Monday 3 January 2011

How road safety articles should be

After so much ranting and so many brickbats, I felt I should really present a bouquet.

This is now three weeks out of date because, well, that's what the past month's been like.

It was from the Queensland Times, by staff journalist Andrew Korner (who's also a nice bloke) and it's the first halfway lengthy newspaper/online article on road safety I've seen in quite some time that hasn't lowered my opinion of the outlet and/or the talent being quoted.

The title is a nicely positive Annual Ipswich road toll slashed.

The reason I like this is right up front in the first paragraph, and doesn't get worse:

POLICE have attributed a sharp drop in the number of Ipswich road deaths to drivers making smarter decisions and obeying the rules of the road.

Lower down, a direct quote from Snr Sgt Hamilton which may be the best yet on the topic at hand:

"At the end of the day a traffic crash is the result of people making poor choices and it's that fewer people have made poor choices on the road that has led to the reduction."

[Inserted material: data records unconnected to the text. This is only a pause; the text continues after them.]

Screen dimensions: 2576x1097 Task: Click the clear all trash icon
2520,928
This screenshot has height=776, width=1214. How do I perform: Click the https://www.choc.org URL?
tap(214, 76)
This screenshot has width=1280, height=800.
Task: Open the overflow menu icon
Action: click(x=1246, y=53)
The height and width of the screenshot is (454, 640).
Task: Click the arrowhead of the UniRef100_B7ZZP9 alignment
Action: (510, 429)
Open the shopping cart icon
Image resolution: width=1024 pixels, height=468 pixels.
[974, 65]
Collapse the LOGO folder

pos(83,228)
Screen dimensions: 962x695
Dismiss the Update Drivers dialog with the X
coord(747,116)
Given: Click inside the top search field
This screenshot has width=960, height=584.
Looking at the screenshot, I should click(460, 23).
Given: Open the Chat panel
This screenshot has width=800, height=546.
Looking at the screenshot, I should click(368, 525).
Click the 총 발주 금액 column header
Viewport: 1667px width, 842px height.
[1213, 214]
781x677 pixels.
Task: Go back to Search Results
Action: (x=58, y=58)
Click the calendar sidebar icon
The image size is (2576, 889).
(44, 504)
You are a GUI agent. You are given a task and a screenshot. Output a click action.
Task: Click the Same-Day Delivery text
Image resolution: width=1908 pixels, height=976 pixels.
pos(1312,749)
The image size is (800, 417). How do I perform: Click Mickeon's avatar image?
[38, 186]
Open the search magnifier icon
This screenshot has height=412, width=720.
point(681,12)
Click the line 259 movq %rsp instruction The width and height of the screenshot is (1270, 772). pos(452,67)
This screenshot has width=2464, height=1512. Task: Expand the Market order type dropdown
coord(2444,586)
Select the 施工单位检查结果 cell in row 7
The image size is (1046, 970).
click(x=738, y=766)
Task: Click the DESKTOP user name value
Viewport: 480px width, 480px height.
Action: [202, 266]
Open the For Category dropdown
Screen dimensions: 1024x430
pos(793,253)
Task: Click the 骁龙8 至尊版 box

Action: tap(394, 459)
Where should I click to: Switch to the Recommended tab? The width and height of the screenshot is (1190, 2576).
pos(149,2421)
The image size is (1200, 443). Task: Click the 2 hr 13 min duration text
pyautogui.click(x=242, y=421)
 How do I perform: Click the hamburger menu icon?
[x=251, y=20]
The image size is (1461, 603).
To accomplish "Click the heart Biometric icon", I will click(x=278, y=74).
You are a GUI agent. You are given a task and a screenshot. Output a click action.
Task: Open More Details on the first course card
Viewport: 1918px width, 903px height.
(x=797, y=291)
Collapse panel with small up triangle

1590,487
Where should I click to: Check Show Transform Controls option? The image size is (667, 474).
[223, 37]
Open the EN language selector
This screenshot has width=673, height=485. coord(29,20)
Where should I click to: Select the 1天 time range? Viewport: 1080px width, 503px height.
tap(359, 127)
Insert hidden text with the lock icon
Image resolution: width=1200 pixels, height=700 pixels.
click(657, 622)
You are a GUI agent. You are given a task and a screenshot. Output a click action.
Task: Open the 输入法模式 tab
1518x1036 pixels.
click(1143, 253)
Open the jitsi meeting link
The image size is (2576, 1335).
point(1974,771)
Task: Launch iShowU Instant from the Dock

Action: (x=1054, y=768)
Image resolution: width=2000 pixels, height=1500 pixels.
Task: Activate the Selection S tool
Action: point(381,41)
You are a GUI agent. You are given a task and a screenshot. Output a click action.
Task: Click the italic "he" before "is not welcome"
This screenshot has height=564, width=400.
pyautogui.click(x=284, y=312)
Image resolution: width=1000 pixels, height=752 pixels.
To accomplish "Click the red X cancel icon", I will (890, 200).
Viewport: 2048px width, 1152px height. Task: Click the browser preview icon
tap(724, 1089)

Slightly mangled syntax (pot, kettle, black...), but you should be able to detect that this is the most intelligent thing I've seen said about road safety in some considerable time.

He's not focusing on one problem which is a factor in less than a third of crashes, he's not talking down to motorists, he's recognising the complexity of the problem and the paradoxically simple solution: Drive smarter.

Can we get this guy as spokesman state-wide, please?

Lower down, after an out-of-place all-caps IPSWICH traffic branch's 21 officers... we are told that police will be patrolling roads, conducting RBT's and speeding, licence and vehicle checks. Speeding as one component of a complete approach - wow.

Finally, I was ecstatically glad to see something other than speeding identified as one of the most common contributing factors (note: contributing factor, not cause): fatigue. This particularly makes me happy because the fatigue-awareness ads we've had are, almost exclusively, better than any of the anti-speeding (not speed-awareness: anti-speeding) ads.

Particularly the ones with Dr Karl in them.

News reports don't have to be bald, basic, simplistic, or pandering to lowest common denominators. I maintain that even the most purely objective news media has a role to play in encouraging thought, debate, discussion and a general improvement in the logical and cognitive capacity of the community at large.

Plus, if you talk to adults on their level you're much more likely to enlist first their ears and then their support.

I really, really want to see more like this.